### EXTRACTED TEXT
━━━━━━━━━━
SOLARIS
Project : Solaris
Lead Architect : José Ángel Ruiz Cáceres
Landscape Team : ESCULPIR EL AIRE
Location: La Nucía. Alicante. Spain
Photography : José Ángel Ruiz Cáceres
SOLARIS
The name Solaris comes from Latin and means ‘of the sun’ and, consequently, of time.
SOLARIS is a contemporary manifesto on inhabiting Light and Time, not just Space.
Architecture of Time
Solaris offers an architectural experience where interior and exterior dissolve naturally. It is not an architecture that imposes itself on the landscape, but rather activates it with precision and restraint. Conceived from the sun, it replaces the notion of housing as a static object with that of housing as a “temporal system of experiencing time”, questioning the accelerated contemporary lifestyle and proposing a slow and absolutely conscious architecture, capable of synchronising with natural cycles. Solaris is a contemporary refuge where silence, matter and light allow time — our experience of time — to be the true protagonist.
━━━━━━━━━━
### RECORDED INFORMATION
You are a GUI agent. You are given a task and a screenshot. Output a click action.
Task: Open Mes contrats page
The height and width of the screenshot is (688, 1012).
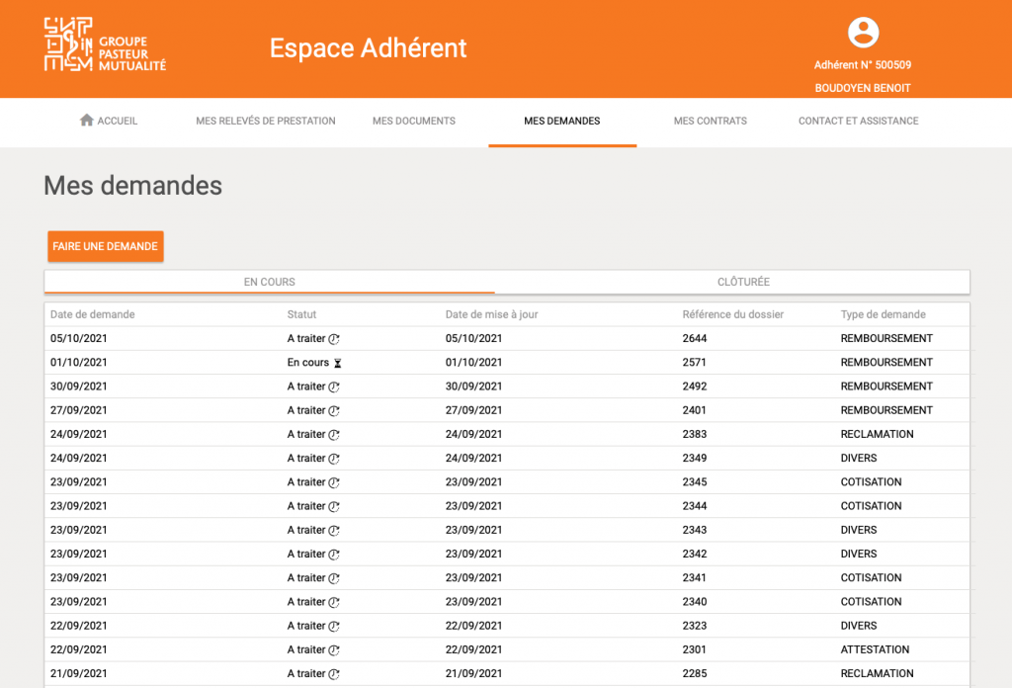[710, 121]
━━━━━━━━━━
### ACTIVITY LIST
[a] From the Solaris project text above, write out verbatim the passage beginning at the words containing "SOLARIS is a contemporary manifesto" and stopping after "the true protagonist.".
[b] According to the Solaris project text, what language does the name Solaris come from, and what does it mean?

### RESULTS FOR EACH TASK
[a]
SOLARIS is a contemporary manifesto on inhabiting Light and Time, not just Space.
Architecture of Time
Solaris offers an architectural experience where interior and exterior dissolve naturally. It is not an architecture that imposes itself on the landscape, but rather activates it with precision and restraint. Conceived from the sun, it replaces the notion of housing as a static object with that of housing as a “temporal system of experiencing time”, questioning the accelerated contemporary lifestyle and proposing a slow and absolutely conscious architecture, capable of synchronising with natural cycles. Solaris is a contemporary refuge where silence, matter and light allow time — our experience of time — to be the true protagonist.

[b] It comes from Latin and means "of the sun" and, consequently, of time.